◆ Brief
Pick up the article on importing Splunk logs into DataSet right after its last line and keep writing it.
— Start Selected text —
Importing Splunk Data – DataSet Customer Portal

Introduction

This article covers the process of importing log data from your Splunk instance to DataSet while retaining context. There are two methods to doing this.

Important

The parser provided below is configured to extract the reserved DataSet timestamp parameter from Splunk's result_indextime field. Consequently, logs imported to DataSet will be associated with the same timestamp they had in Splunk and you will need to expand your search to see older entries. Note that logs with a timestamp greater than your retention period will not be stored on DataSet. For example, a log event from 32 days ago will not be stored if your retention period is 30 days.

Upload > 1GB of logs

If you are sending more than 1GB of logs, we recommend using the DataSet S3 import routine.

Prerequisites

Splunk account
Access to Splunk CLI
AWS S3 account
DataSet account with full access

Instructions

Please follow these instructions to establish an S3 bucket and SQS queue which is capable of importing logs to your DataSet account: https://app.scalyr.com/solutions/import-logs-from-s3

Set up an S3 Bucket
Create an SQS Queue and configure your S3 bucket to publish new object notifications to it
Configure IAM permissions (See this section for DataSet-specific permissions)
— End Selected text —
— Start Material supplied —
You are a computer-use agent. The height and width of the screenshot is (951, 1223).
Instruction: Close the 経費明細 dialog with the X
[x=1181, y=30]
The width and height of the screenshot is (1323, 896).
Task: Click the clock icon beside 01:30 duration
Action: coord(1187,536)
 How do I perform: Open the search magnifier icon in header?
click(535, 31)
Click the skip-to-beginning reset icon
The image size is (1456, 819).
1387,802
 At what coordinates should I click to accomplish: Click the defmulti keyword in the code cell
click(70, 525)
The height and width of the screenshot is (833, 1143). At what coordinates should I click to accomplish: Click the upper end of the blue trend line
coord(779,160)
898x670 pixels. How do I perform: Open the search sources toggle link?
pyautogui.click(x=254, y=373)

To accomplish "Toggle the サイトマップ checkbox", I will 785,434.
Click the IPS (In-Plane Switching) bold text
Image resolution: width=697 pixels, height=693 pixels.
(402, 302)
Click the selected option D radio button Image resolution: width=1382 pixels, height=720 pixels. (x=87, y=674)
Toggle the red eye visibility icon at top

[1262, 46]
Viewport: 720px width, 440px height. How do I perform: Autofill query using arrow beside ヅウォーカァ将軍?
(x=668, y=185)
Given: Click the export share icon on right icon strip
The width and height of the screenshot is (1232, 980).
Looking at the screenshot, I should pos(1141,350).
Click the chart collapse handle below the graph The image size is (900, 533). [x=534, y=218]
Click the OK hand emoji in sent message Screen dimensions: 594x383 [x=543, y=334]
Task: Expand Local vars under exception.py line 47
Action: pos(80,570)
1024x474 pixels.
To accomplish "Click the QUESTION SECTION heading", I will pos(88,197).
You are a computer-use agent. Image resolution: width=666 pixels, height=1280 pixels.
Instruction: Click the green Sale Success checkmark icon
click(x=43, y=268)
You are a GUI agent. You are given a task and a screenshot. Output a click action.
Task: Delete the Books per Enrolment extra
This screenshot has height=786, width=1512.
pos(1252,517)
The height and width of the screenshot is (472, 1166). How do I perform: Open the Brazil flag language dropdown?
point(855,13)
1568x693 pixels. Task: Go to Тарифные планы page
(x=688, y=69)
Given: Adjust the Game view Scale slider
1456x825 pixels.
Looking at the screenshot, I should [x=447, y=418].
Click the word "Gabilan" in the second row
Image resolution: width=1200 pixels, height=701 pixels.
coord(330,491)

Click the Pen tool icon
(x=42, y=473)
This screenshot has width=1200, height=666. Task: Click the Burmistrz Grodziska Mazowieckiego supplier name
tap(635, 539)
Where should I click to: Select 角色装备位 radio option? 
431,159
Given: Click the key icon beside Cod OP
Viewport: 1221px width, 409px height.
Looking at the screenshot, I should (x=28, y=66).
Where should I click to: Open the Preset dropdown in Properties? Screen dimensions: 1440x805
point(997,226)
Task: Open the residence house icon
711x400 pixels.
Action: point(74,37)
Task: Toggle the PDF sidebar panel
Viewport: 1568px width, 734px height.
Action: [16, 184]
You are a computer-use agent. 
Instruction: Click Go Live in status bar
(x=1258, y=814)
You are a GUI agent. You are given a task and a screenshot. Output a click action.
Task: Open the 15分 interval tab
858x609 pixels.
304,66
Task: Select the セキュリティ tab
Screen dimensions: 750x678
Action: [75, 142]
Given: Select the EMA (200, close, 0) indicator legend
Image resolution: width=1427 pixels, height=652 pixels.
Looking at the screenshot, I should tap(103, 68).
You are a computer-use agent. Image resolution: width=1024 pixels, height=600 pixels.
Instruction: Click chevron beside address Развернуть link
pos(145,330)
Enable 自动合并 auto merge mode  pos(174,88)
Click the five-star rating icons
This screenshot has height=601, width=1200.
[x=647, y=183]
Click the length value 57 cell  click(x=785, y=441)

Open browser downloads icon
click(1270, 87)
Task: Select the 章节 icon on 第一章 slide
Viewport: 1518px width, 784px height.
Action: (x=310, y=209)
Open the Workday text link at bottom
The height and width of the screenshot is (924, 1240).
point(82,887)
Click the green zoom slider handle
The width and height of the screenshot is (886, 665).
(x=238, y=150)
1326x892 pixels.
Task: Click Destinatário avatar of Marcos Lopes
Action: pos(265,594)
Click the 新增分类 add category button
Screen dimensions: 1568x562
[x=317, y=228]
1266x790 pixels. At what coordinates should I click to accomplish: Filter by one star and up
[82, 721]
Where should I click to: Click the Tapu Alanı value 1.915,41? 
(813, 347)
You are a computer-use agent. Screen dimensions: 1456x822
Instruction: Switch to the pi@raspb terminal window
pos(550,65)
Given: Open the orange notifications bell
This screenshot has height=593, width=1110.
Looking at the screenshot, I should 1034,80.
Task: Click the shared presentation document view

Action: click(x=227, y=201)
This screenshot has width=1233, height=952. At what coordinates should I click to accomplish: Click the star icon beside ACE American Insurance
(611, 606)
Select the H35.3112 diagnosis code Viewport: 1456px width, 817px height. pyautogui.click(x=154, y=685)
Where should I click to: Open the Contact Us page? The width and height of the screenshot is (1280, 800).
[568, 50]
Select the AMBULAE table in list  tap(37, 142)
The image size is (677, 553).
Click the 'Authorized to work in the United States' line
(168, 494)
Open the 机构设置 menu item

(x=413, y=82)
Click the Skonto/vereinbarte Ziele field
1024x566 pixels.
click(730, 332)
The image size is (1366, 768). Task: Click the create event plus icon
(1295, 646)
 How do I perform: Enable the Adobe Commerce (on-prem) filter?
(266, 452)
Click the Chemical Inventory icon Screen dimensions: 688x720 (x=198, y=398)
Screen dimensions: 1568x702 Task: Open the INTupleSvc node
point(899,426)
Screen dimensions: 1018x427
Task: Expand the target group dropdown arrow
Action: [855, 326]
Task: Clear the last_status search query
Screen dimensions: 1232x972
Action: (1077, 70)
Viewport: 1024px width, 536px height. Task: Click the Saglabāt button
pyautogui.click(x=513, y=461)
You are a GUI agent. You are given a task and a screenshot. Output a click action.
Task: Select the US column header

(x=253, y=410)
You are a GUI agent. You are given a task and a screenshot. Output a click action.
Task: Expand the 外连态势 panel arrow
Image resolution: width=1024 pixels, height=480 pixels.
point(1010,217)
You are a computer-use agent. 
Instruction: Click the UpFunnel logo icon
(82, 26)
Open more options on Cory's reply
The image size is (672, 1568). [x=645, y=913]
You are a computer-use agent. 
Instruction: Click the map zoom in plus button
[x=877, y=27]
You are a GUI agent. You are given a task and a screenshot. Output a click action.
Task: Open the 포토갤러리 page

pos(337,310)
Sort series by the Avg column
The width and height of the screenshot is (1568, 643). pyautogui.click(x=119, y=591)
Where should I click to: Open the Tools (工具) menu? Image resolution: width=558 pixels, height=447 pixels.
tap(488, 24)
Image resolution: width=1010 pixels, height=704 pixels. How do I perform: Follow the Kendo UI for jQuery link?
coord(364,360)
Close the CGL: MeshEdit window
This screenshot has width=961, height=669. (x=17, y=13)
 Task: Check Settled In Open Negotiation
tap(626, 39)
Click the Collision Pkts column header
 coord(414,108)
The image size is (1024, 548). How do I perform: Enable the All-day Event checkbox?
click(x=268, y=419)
— End Material supplied —
◆ Result for this exercise
In DataSet, setup an S3 Monitor (click the User Menu -> "Monitors" -> "Edit JSON" button)

Your monitor config will be similar to the following example:

  monitors: [
    {
      type: "s3Bucket",
      region: "us-east-1",
      roleToAssume: "arn:aws:iam::account-id:role/role-name-with-path",
      queueUrl: "https://sqs.us-east-1.amazonaws.com/nnnnnnnnnnnn/scalyr-s3-bucket-foo"
      fileFormat: "text_gzip",
      hostname: "foo",
      parser: "foo"
    }
  ]

Configure the parser (click the User Menu -> "Manage Logs" -> "Parser" -> "Add Parser" -> Enter "splunk-json"). You can use the following example parser or create your own:

// Parser for log files containing JSON records.
{
  attributes: {
  // Tag all events parsed with this parser so we can easily select them in queries.
  dataset: "splunk"
},
formats: [
{
     format: "${parse=json}$", repeat: true
rewrites: [
     {
        input: "result_indextime",
        output: "timestamp",
        match: ".*",
        replace: "$0"
     }, 
     {
       input: "resultSource",
       output: "logfile",
       match: ".*",
       replace: "$0"
     }.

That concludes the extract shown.